Madame la présidente, monsieur le secrétaire d’État, mes chers collègues, le groupe CRCE a fait le choix de débattre ici de l’aménagement numérique des territoires. Nous voulons montrer, à travers cet exemple, combien des territoires entiers de notre pays ont été oubliés du fait d’un désengagement de l’État, et ce depuis plusieurs années.
Encore très récemment, la mise aux enchères des fréquences de la 5G a été une belle illustration de ce laisser-faire coupable. L’attribution de ces fréquences, qui s’est faite au plus offrant et a rapporté 2, 7 milliards d’euros, n’avait pour seul but que de faire entrer de l’argent frais dans les caisses de l’État. Avouez, mes chers collègues, que c’est curieux en termes de politique publique, d’autant que les opérateurs eux-mêmes avaient alerté le Gouvernement sur le caractère non urgent de ces enchères au regard des retards existants concernant la 4G. Cette démarche est d’autant plus curieuse que le passage à la 5G devrait également priver d’accès près de 4 000 foyers dans quarante départements particulièrement enclavés.
Ce nouvel épisode confirme ainsi les schémas existants d’intervention publique et privée structurés autour d’une socialisation des pertes et d’une privatisation des profits. Au-delà du modèle économique, ces éléments nous interrogent également en matière de stratégie industrielle nationale et de démocratie.

▶ [Extrait de données]

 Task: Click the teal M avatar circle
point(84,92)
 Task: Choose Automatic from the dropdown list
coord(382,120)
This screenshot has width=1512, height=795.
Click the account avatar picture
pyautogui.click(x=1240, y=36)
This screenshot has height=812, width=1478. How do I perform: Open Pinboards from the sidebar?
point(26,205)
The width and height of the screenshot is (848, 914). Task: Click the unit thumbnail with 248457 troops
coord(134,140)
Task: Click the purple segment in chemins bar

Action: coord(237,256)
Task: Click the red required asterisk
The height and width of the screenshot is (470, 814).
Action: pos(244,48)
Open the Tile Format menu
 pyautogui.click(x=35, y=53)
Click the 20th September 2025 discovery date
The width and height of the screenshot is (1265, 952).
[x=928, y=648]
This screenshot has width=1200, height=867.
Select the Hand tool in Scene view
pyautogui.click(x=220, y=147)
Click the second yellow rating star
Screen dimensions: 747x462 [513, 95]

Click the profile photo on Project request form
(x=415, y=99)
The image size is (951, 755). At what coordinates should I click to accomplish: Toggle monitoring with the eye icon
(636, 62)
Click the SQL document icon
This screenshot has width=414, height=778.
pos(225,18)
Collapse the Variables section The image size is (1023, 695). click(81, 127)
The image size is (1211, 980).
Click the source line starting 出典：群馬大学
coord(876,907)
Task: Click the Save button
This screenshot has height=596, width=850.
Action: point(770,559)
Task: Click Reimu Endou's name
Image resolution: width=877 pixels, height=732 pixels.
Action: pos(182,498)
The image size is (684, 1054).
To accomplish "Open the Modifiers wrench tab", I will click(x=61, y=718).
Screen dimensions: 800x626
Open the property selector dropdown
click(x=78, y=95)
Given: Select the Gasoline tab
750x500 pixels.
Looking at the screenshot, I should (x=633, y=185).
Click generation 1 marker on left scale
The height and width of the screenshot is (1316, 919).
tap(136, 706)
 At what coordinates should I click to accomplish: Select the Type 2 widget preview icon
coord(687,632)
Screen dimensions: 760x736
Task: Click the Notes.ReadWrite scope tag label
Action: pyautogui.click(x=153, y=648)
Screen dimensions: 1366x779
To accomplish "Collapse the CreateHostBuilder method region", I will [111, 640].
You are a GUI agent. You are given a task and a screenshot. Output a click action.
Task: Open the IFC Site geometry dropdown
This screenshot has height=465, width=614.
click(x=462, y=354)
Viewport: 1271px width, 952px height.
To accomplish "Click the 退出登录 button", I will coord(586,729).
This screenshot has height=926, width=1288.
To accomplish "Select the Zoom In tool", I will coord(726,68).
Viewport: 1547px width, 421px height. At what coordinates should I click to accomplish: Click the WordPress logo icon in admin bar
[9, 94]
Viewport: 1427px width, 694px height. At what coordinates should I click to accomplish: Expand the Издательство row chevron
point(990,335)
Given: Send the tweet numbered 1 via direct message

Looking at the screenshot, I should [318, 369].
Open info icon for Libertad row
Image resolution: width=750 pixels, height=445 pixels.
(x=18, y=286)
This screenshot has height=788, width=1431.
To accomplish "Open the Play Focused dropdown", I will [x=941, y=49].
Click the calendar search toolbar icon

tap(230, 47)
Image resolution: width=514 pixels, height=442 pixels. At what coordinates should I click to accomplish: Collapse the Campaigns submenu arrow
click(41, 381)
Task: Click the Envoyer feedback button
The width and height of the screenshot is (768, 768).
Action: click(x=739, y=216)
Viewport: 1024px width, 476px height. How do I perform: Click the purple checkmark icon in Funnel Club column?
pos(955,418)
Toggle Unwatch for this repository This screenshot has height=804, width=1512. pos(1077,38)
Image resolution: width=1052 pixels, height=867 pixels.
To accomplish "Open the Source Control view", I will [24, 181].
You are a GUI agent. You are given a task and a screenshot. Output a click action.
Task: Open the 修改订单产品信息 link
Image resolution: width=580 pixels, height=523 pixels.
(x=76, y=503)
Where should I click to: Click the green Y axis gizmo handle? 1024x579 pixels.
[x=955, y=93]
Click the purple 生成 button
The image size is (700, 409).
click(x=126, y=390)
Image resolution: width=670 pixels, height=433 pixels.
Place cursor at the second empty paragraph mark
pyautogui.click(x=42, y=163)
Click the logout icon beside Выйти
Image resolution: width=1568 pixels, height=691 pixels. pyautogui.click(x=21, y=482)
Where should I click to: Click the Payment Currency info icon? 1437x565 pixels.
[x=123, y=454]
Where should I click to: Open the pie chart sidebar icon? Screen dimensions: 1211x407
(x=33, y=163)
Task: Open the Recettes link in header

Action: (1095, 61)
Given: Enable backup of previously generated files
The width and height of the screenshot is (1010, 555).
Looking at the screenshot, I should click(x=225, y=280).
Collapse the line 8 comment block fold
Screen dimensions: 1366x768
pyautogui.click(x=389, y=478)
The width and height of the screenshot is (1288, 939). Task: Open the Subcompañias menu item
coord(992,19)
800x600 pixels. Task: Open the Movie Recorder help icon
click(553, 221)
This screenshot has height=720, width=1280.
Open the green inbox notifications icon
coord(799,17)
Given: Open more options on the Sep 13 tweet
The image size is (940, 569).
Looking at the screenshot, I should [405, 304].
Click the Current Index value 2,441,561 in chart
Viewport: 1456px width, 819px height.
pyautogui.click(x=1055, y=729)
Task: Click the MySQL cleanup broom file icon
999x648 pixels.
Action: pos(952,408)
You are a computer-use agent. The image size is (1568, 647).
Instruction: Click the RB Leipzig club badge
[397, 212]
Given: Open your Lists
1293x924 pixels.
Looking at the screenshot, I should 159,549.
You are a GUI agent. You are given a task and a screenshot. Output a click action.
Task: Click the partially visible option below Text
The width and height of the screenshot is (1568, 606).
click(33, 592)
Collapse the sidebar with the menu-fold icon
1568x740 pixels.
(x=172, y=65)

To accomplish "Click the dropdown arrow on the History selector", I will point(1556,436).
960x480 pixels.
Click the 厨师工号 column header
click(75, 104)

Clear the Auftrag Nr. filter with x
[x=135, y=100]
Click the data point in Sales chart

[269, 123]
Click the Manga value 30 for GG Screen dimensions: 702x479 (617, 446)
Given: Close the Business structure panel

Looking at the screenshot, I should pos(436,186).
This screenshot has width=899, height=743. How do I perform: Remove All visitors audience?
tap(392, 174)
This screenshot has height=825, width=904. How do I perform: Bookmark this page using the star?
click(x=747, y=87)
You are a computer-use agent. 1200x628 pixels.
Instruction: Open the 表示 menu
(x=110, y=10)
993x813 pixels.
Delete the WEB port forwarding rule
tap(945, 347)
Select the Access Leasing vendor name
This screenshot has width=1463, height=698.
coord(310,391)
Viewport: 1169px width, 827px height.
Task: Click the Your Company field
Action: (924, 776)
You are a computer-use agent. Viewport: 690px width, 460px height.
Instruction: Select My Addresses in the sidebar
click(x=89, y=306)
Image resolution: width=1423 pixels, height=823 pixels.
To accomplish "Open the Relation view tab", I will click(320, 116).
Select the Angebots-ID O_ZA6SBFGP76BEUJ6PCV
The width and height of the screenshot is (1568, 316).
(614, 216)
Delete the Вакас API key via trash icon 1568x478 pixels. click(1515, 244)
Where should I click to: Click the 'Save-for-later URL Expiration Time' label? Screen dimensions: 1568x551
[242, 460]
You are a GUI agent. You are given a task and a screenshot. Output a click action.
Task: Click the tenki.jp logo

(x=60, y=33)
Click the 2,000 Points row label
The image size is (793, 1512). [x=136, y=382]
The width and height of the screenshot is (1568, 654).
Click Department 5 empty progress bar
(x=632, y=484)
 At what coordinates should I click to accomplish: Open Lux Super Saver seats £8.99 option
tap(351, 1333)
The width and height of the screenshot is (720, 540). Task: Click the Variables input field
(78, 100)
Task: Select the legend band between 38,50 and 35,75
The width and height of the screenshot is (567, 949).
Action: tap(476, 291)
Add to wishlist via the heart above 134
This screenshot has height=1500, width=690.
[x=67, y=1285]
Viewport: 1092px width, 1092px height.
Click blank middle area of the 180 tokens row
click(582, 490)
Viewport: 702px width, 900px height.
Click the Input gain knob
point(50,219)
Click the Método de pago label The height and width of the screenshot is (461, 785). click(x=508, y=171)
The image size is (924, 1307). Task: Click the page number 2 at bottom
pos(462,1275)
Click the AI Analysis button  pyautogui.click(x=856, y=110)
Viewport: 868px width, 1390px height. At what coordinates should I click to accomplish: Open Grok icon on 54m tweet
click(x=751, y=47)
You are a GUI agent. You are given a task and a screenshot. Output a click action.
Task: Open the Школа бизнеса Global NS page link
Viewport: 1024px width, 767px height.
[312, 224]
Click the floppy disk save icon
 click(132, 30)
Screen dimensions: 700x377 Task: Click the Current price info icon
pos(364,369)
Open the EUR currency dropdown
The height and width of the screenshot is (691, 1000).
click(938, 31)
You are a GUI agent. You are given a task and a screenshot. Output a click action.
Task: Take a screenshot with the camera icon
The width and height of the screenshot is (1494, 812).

▶ [Consigne 1]
Répondez à ces questions sur le discours consacré à l'aménagement numérique des territoires :
(a) Quel groupe a choisi d'ouvrir ce débat ?
(b) Selon le discours, combien de foyers le passage à la 5G pourrait-il priver d'accès, et dans combien de départements ?
(c) Autour de quoi les schémas d'intervention publique et privée sont-ils structurés ?
▶ [Consigne 2]
Prolongez le discours sur l'aménagement numérique des territoires à partir de sa dernière phrase.

▶ [Réponse rédigée 1]
(a) Le groupe CRCE.
(b) Près de 4 000 foyers, dans quarante départements particulièrement enclavés.
(c) Autour d'une socialisation des pertes et d'une privatisation des profits.

▶ [Réponse rédigée 2]
Je prendrai encore une fois l’exemple de la 5G. Cette technologie, par ses performances en termes de connectivité, est une innovation d’importance. Concrètement, elle pourrait constituer une solution de remplacement sérieuse à la fibre optique dans les territoires très enclavés. Toutefois, les questions qui se posent aujourd’hui concernant son développement ne relèvent pas de ces enjeux industriels ou d’aménagement ; le seul prisme est celui de la rentabilité. Nous allons donc continuer de multiplier les infrastructures et les pylônes en zone dense pour attirer les consommateurs et favoriser la compétitivité.
Nous le voyons bien, le problème, au fond, ce n’est pas cette technologie innovante, mais ce que l’on en fait et à qui elle est destinée. Si l’objectif est de permettre aux banques et autres assureurs de spéculer plus vite en gagnant quelques secondes de réactivité, quel est l’intérêt pour nos concitoyens ?
Surtout, qui en décide ? Car, mes chers collègues, c’est aussi une question démocratique ! Il apparaît nécessaire que le Parlement se dote enfin réellement d’un plan stratégique de développement numérique adossé à la création d’un véritable service public permettant de garantir le droit au très haut débit pour tous. Ce plan doit être présenté et voté au Parlement. Il devrait fixer des objectifs non seulement de connectivité et de couverture du territoire, mais également industriels, liés au développement de ces technologies, adossés à des outils publics et à des études fiables, ce qui manque aujourd’hui et nourrit toutes les défiances.
Il nous faut reconstruire un pôle public des télécommunications responsable de ce service public. La privatisation de France Télécom a été une folie économique et sociale. Alors que la rente du cuivre aurait permis de financer la fibre sur tout le territoire, l’État a préféré brader ce fleuron industriel. Or nous avons besoin d’une stratégie industrielle nationale dans le secteur du numérique, c’est une évidence.
Les enjeux sociaux sont aussi importants et rendent nécessaire un renforcement de la prise en charge de l’accès des plus fragiles, car il s’agit bien d’un service essentiel, nous l’avons vu durant le confinement.
Enfin, un tel plan doit fixer des objectifs environnementaux de sobriété. Cette exigence, qui s’exprime de plus en plus fortement, doit être prise en compte.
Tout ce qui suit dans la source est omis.